## BRANO SCELTO
····················

Pubblichiamo di seguito la relazione presentata da Hugo Novotny, ricercatore del Parque de Estudio y Reflexión Carcarañá, nel corso della conferenza internazionale “Rilevanza delle culture tradizionali oggi e nel futuro„, organizzata dall’India International Centre a Nuova Delhi dal 24 al 26 marzo 2014.

Gli USA, il Giappone e l’Unione Europea stanno gradualmente perdendo le loro posizioni dominanti nel mondo. Allo stesso tempo, paesi potenti come Brasile, India e Cina non cercano di imporre i propri valori politici e culturali ad altri meno sviluppati, basando le proprie relazioni piuttosto sulla cooperazione per il reciproco vantaggio. Così, il nuovo sistema di relazioni internazionali che si sta sviluppando a seguito della crescita dei paesi asiatici, africani e latino-americano sta cominciando a sostituire la fragilità della dipendenza e la storica sottomissione coloniale con il potere delle intese comuni e della convergenza di interessi. Fatto questo che, di fronte alla crisi globale in corso, offre una promettente opportunità di cambiamento di direzione negli avvenimenti globali.

Nelle relazioni internazionali, il nuovo paradigma che si va configurando potrebbe essere definito come la forza delle intese, della reciprocità e della convergenza nella diversità, di fronte al fallimento delle egemonie e dell’omologazione. A nostro parere, il futuro di questo paradigma dipende dal fatto che nessuno degli attori in gioco cerchi di prevalere, né economicamente né culturalmente, sugli altri.

····················

## ISTRUZIONI
1: Secondo la relazione, su che cosa basano i propri rapporti paesi potenti come Brasile, India e Cina?
2: Riproduci fedelmente il passo della relazione che va da "Nelle relazioni internazionali, il" fino a "culturalmente, sugli altri.".
I dati riportati di seguito non hanno alcun legame con la relazione.

## MATERIALE
····················

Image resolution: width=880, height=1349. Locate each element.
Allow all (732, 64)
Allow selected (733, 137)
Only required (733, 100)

····················

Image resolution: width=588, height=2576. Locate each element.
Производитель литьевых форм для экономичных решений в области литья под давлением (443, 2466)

····················

## ELENCO SOLUZIONI
1: Sulla cooperazione per il reciproco vantaggio.

2:
Nelle relazioni internazionali, il nuovo paradigma che si va configurando potrebbe essere definito come la forza delle intese, della reciprocità e della convergenza nella diversità, di fronte al fallimento delle egemonie e dell’omologazione. A nostro parere, il futuro di questo paradigma dipende dal fatto che nessuno degli attori in gioco cerchi di prevalere, né economicamente né culturalmente, sugli altri.